= Data in this exercise =
-- START --

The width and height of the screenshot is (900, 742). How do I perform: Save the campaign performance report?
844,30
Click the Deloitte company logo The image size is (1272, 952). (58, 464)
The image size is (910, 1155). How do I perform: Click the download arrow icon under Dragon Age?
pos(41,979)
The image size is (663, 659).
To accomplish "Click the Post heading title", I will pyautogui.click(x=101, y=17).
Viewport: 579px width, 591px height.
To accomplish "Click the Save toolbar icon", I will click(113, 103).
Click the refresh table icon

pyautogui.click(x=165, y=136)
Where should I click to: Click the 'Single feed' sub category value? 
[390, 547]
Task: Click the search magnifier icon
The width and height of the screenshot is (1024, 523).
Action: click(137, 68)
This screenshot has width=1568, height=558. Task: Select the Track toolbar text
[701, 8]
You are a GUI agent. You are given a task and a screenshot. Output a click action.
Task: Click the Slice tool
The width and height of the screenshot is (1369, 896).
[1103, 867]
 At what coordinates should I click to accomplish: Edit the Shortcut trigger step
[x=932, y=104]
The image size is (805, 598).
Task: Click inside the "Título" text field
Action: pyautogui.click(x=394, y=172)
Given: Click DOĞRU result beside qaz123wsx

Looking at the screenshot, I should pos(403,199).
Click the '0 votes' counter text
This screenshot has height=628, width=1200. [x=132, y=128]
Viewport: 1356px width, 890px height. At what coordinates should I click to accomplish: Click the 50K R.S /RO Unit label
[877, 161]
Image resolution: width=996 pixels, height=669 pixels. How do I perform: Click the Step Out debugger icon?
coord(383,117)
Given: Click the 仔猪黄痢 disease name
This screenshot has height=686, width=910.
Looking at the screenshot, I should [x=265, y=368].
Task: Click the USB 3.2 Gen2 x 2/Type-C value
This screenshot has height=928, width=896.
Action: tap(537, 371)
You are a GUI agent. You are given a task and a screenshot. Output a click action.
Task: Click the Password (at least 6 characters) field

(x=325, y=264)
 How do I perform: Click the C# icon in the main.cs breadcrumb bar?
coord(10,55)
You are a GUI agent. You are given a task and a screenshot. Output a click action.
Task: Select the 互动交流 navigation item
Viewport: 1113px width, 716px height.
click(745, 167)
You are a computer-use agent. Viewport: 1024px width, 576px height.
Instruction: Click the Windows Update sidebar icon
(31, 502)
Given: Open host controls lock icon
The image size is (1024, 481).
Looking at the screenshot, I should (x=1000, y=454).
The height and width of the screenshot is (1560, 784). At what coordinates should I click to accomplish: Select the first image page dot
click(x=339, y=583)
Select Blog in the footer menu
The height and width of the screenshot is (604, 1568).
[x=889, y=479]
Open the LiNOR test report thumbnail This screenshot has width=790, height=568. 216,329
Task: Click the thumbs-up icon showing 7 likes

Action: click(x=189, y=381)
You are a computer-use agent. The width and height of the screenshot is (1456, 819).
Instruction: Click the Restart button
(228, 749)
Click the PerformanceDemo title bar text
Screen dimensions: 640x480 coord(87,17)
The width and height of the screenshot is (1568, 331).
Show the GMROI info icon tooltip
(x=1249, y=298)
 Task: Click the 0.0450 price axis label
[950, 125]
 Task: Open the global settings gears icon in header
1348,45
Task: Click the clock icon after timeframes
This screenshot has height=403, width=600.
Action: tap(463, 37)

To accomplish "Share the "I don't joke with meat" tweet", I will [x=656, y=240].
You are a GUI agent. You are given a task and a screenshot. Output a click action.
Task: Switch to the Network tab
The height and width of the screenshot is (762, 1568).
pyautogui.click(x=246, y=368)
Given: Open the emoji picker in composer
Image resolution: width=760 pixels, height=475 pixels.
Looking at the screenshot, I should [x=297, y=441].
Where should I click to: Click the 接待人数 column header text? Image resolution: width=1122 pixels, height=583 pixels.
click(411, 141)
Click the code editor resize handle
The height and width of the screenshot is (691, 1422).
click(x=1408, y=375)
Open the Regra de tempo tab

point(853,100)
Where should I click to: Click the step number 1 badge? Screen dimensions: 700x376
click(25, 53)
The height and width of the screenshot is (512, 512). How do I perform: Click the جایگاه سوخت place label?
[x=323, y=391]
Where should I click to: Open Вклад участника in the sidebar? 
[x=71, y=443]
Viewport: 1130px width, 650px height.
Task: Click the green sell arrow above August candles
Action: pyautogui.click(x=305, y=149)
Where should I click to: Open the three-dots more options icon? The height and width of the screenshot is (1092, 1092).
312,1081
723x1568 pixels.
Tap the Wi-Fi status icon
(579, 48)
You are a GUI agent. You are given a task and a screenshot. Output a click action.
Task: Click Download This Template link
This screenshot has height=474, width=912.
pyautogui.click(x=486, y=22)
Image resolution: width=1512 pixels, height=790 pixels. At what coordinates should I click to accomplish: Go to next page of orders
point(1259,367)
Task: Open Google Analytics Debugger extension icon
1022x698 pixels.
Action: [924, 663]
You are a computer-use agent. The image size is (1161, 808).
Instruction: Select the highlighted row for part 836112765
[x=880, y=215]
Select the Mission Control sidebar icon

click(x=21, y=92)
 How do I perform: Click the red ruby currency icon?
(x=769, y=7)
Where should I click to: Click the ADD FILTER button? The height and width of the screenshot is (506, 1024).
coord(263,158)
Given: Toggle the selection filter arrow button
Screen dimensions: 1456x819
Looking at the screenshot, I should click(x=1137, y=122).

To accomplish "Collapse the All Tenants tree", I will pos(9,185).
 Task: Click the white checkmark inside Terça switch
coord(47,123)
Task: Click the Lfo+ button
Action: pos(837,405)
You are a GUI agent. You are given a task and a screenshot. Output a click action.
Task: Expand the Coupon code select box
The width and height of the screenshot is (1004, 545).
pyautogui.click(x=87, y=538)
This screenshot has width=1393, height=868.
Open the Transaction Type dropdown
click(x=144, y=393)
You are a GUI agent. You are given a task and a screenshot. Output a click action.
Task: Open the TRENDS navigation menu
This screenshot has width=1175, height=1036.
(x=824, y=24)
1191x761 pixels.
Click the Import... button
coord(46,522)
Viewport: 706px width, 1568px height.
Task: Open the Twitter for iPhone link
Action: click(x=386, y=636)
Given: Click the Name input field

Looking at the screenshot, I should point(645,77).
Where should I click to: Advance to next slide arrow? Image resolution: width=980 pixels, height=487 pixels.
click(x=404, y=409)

-- END --

= Problem details =
Write out all of the entries above again, word for word and with nothing changed.

= Problem solution =
The width and height of the screenshot is (900, 742). How do I perform: Save the campaign performance report?
844,30
Click the Deloitte company logo The image size is (1272, 952). (58, 464)
The image size is (910, 1155). How do I perform: Click the download arrow icon under Dragon Age?
pos(41,979)
The image size is (663, 659).
To accomplish "Click the Post heading title", I will pyautogui.click(x=101, y=17).
Viewport: 579px width, 591px height.
To accomplish "Click the Save toolbar icon", I will click(113, 103).
Click the refresh table icon

pyautogui.click(x=165, y=136)
Where should I click to: Click the 'Single feed' sub category value? 
[390, 547]
Task: Click the search magnifier icon
The width and height of the screenshot is (1024, 523).
Action: click(137, 68)
This screenshot has width=1568, height=558. Task: Select the Track toolbar text
[701, 8]
You are a GUI agent. You are given a task and a screenshot. Output a click action.
Task: Click the Slice tool
The width and height of the screenshot is (1369, 896).
[1103, 867]
 At what coordinates should I click to accomplish: Edit the Shortcut trigger step
[x=932, y=104]
The image size is (805, 598).
Task: Click inside the "Título" text field
Action: pyautogui.click(x=394, y=172)
Given: Click DOĞRU result beside qaz123wsx

Looking at the screenshot, I should pos(403,199).
Click the '0 votes' counter text
This screenshot has height=628, width=1200. [x=132, y=128]
Viewport: 1356px width, 890px height. At what coordinates should I click to accomplish: Click the 50K R.S /RO Unit label
[877, 161]
Image resolution: width=996 pixels, height=669 pixels. How do I perform: Click the Step Out debugger icon?
coord(383,117)
Given: Click the 仔猪黄痢 disease name
This screenshot has height=686, width=910.
Looking at the screenshot, I should [x=265, y=368].
Task: Click the USB 3.2 Gen2 x 2/Type-C value
This screenshot has height=928, width=896.
Action: tap(537, 371)
You are a GUI agent. You are given a task and a screenshot. Output a click action.
Task: Click the Password (at least 6 characters) field

(x=325, y=264)
 How do I perform: Click the C# icon in the main.cs breadcrumb bar?
coord(10,55)
You are a GUI agent. You are given a task and a screenshot. Output a click action.
Task: Select the 互动交流 navigation item
Viewport: 1113px width, 716px height.
click(745, 167)
You are a computer-use agent. Viewport: 1024px width, 576px height.
Instruction: Click the Windows Update sidebar icon
(31, 502)
Given: Open host controls lock icon
The image size is (1024, 481).
Looking at the screenshot, I should (x=1000, y=454).
The height and width of the screenshot is (1560, 784). At what coordinates should I click to accomplish: Select the first image page dot
click(x=339, y=583)
Select Blog in the footer menu
The height and width of the screenshot is (604, 1568).
[x=889, y=479]
Open the LiNOR test report thumbnail This screenshot has width=790, height=568. 216,329
Task: Click the thumbs-up icon showing 7 likes

Action: click(x=189, y=381)
You are a computer-use agent. The width and height of the screenshot is (1456, 819).
Instruction: Click the Restart button
(228, 749)
Click the PerformanceDemo title bar text
Screen dimensions: 640x480 coord(87,17)
The width and height of the screenshot is (1568, 331).
Show the GMROI info icon tooltip
(x=1249, y=298)
 Task: Click the 0.0450 price axis label
[950, 125]
 Task: Open the global settings gears icon in header
1348,45
Task: Click the clock icon after timeframes
This screenshot has height=403, width=600.
Action: tap(463, 37)

To accomplish "Share the "I don't joke with meat" tweet", I will [x=656, y=240].
You are a GUI agent. You are given a task and a screenshot. Output a click action.
Task: Switch to the Network tab
The height and width of the screenshot is (762, 1568).
pyautogui.click(x=246, y=368)
Given: Open the emoji picker in composer
Image resolution: width=760 pixels, height=475 pixels.
Looking at the screenshot, I should [x=297, y=441].
Where should I click to: Click the 接待人数 column header text? Image resolution: width=1122 pixels, height=583 pixels.
click(411, 141)
Click the code editor resize handle
The height and width of the screenshot is (691, 1422).
click(x=1408, y=375)
Open the Regra de tempo tab

point(853,100)
Where should I click to: Click the step number 1 badge? Screen dimensions: 700x376
click(25, 53)
The height and width of the screenshot is (512, 512). How do I perform: Click the جایگاه سوخت place label?
[x=323, y=391]
Where should I click to: Open Вклад участника in the sidebar? 
[x=71, y=443]
Viewport: 1130px width, 650px height.
Task: Click the green sell arrow above August candles
Action: pyautogui.click(x=305, y=149)
Where should I click to: Open the three-dots more options icon? The height and width of the screenshot is (1092, 1092).
312,1081
723x1568 pixels.
Tap the Wi-Fi status icon
(579, 48)
You are a GUI agent. You are given a task and a screenshot. Output a click action.
Task: Click Download This Template link
This screenshot has height=474, width=912.
pyautogui.click(x=486, y=22)
Image resolution: width=1512 pixels, height=790 pixels. At what coordinates should I click to accomplish: Go to next page of orders
point(1259,367)
Task: Open Google Analytics Debugger extension icon
1022x698 pixels.
Action: [924, 663]
You are a computer-use agent. The image size is (1161, 808).
Instruction: Select the highlighted row for part 836112765
[x=880, y=215]
Select the Mission Control sidebar icon

click(x=21, y=92)
 How do I perform: Click the red ruby currency icon?
(x=769, y=7)
Where should I click to: Click the ADD FILTER button? The height and width of the screenshot is (506, 1024).
coord(263,158)
Given: Toggle the selection filter arrow button
Screen dimensions: 1456x819
Looking at the screenshot, I should click(x=1137, y=122).

To accomplish "Collapse the All Tenants tree", I will pos(9,185).
 Task: Click the white checkmark inside Terça switch
coord(47,123)
Task: Click the Lfo+ button
Action: pos(837,405)
You are a GUI agent. You are given a task and a screenshot. Output a click action.
Task: Expand the Coupon code select box
The width and height of the screenshot is (1004, 545).
pyautogui.click(x=87, y=538)
This screenshot has width=1393, height=868.
Open the Transaction Type dropdown
click(x=144, y=393)
You are a GUI agent. You are given a task and a screenshot. Output a click action.
Task: Open the TRENDS navigation menu
This screenshot has width=1175, height=1036.
(x=824, y=24)
1191x761 pixels.
Click the Import... button
coord(46,522)
Viewport: 706px width, 1568px height.
Task: Open the Twitter for iPhone link
Action: click(x=386, y=636)
Given: Click the Name input field

Looking at the screenshot, I should point(645,77).
Where should I click to: Advance to next slide arrow? Image resolution: width=980 pixels, height=487 pixels.
click(x=404, y=409)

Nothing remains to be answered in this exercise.